My initial goal was to determine the amount of variation in pitching stats in a short season. What I found was a stipulation filled mess. It should have been simple. Just take the first two months and compare how the pitchers performed to a full season. The short answer is that they did great because they pitched in cooler weather and were 100% healthy. Instead, should the results from August and Septemeber be used, by that point in the season, many had broken down and the breakouts (e.g. Lucas Giolito) emerged. There is no perfect way to answer my original idea, so I’ll try to provide several possible answers.
To limit the focus, I’m going to implement the following guidelines. It’s a lot and when I was setting them, I was questioning any possible findings. By changing any one of them, the process to find the results and the actual final results differ.
- Assumed a 12-team league and used SGP (Standing Gain Points) equation from The Process.

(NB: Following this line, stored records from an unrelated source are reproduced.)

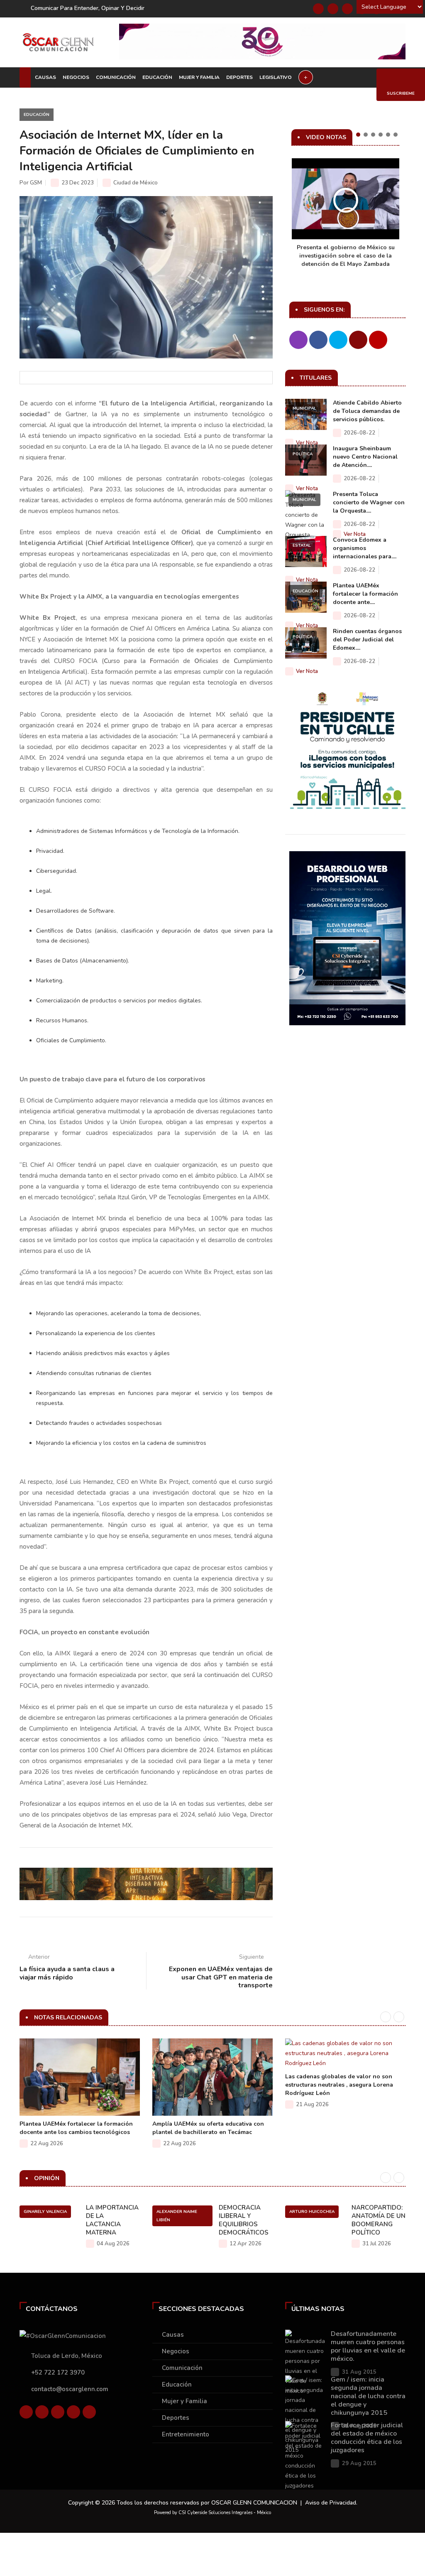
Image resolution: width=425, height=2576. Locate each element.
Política (303, 454)
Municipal (304, 408)
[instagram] (89, 2412)
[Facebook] (318, 8)
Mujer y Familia (199, 77)
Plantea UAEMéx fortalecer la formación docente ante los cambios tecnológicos (76, 2128)
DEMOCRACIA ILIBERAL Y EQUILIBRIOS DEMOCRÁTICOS (244, 2220)
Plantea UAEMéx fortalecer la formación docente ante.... (365, 594)
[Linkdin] (347, 8)
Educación (157, 77)
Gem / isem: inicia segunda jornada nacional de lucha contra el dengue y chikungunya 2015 (368, 2396)
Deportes (239, 77)
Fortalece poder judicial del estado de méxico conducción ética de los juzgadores (367, 2438)
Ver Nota (307, 443)
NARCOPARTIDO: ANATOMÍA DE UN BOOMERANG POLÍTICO (378, 2220)
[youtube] (73, 2412)
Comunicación (116, 77)
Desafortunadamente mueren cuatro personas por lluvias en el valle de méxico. (368, 2346)
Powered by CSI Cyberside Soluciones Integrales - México (212, 2513)
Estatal (302, 545)
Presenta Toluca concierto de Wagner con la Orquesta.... (369, 502)
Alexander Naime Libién (176, 2216)
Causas (45, 77)
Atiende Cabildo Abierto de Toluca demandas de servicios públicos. (367, 411)
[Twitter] (332, 8)
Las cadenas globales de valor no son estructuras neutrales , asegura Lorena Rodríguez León (339, 2085)
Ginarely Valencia (45, 2212)
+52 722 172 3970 (58, 2372)
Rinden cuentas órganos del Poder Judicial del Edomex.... (367, 639)
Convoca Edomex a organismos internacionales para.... (364, 548)
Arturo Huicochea (312, 2212)
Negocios (76, 77)
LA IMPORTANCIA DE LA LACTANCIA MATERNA (112, 2220)
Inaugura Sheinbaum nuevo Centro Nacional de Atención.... (365, 456)
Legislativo (275, 77)
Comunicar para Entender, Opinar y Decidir (87, 8)
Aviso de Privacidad (330, 2503)
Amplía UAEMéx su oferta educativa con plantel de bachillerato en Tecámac (208, 2128)
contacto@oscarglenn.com (69, 2389)
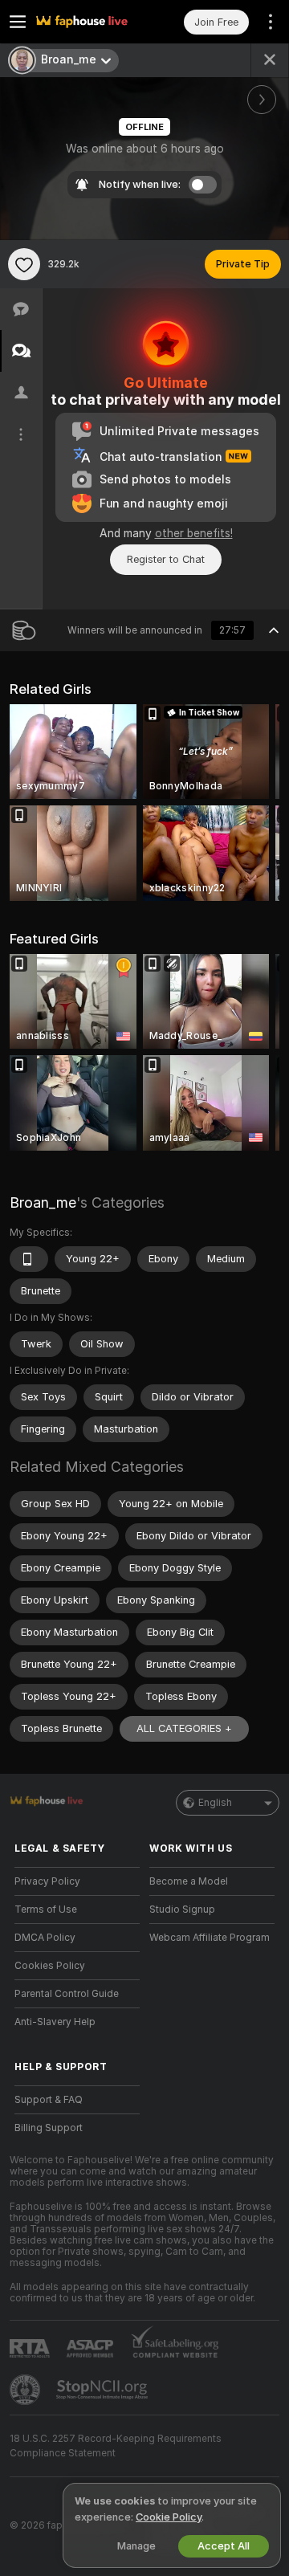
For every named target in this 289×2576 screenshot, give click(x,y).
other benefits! (194, 533)
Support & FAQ (48, 2099)
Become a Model (188, 1881)
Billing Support (48, 2128)
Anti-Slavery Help (55, 2022)
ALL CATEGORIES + (184, 1728)
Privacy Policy (47, 1881)
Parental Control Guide (66, 1993)
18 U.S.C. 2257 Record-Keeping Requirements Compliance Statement (116, 2446)
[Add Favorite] (24, 264)
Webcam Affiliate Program (209, 1937)
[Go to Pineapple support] (26, 2389)
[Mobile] (29, 1259)
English (215, 1802)
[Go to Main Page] (89, 22)
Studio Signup (182, 1909)
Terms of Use (45, 1909)
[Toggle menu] (17, 21)
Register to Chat (166, 559)
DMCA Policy (44, 1937)
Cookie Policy (168, 2517)
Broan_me (43, 1202)
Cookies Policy (49, 1965)
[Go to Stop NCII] (103, 2389)
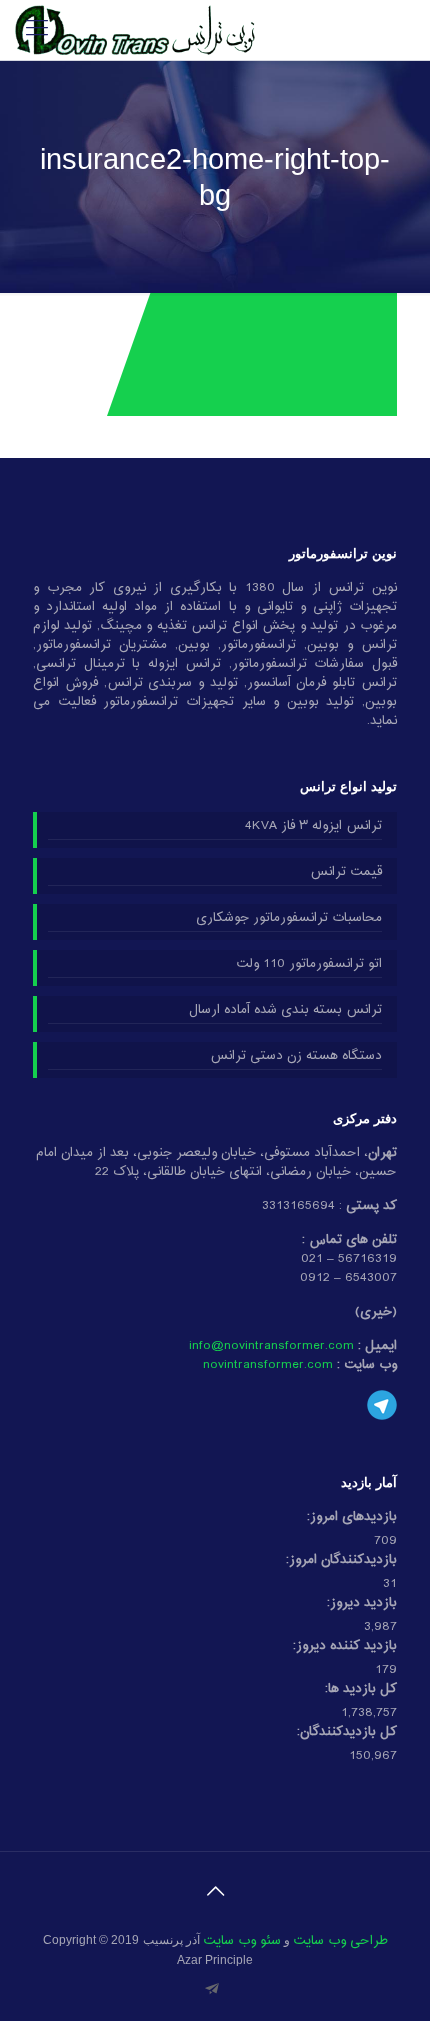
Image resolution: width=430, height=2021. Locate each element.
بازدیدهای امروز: (352, 1517)
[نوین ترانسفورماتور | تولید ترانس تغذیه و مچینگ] (135, 30)
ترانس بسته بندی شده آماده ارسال (285, 1011)
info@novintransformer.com (271, 1346)
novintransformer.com (268, 1365)
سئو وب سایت (242, 1941)
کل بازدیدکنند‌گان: (347, 1732)
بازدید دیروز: (362, 1603)
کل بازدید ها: (361, 1689)
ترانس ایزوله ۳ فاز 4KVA (313, 827)
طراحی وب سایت (340, 1941)
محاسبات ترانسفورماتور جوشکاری (289, 919)
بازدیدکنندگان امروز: (341, 1560)
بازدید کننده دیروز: (345, 1646)
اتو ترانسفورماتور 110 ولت (309, 965)
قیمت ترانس (346, 873)
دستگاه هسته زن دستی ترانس (296, 1057)
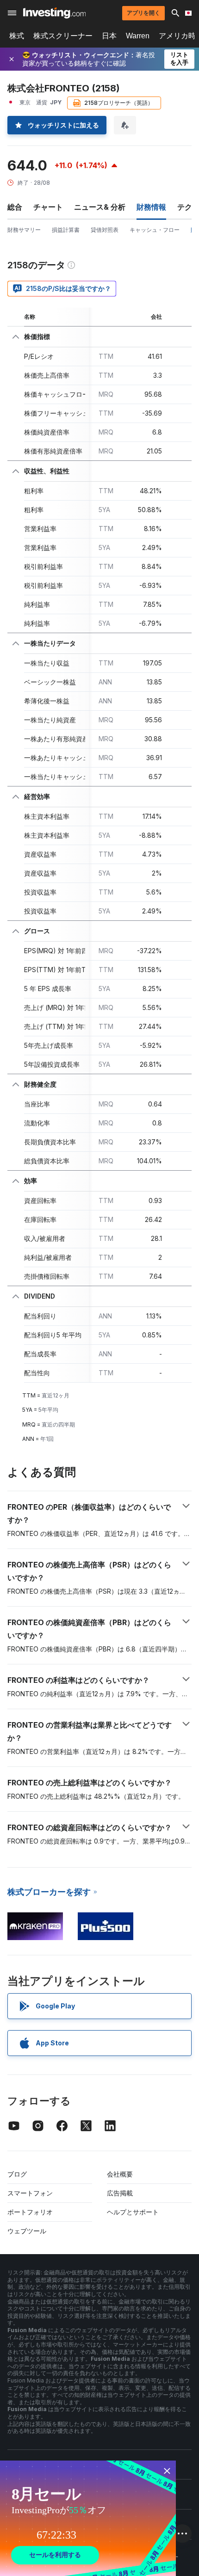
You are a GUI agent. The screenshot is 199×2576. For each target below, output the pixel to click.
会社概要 (120, 2174)
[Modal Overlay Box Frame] (88, 2518)
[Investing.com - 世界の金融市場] (54, 12)
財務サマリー (24, 229)
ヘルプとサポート (133, 2212)
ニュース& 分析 (99, 207)
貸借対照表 (104, 229)
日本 (109, 36)
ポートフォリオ (30, 2212)
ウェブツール (26, 2231)
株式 (16, 36)
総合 (14, 207)
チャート (48, 207)
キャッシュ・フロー (155, 229)
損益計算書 (66, 229)
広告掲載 (120, 2193)
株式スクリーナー (63, 36)
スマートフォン (30, 2193)
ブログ (17, 2174)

- I used historic Steamer projections to set the preseason valuation.
- I only examined WHIP and ERA. Most of the hot takes I’ve heard involve not wanting to deal with the possible variation in these rate stats.
- Ignored closers. They are their own beast.
- Focused on the 7 starters for 12 teams.
- Used April to May data and then August to September. Both aren’t ideal but the differences can then be analyzed.
- Anyone who didn’t pitch during the two-month time frame got zeros across the board.
- I just did 2019 and kept the mess to one season.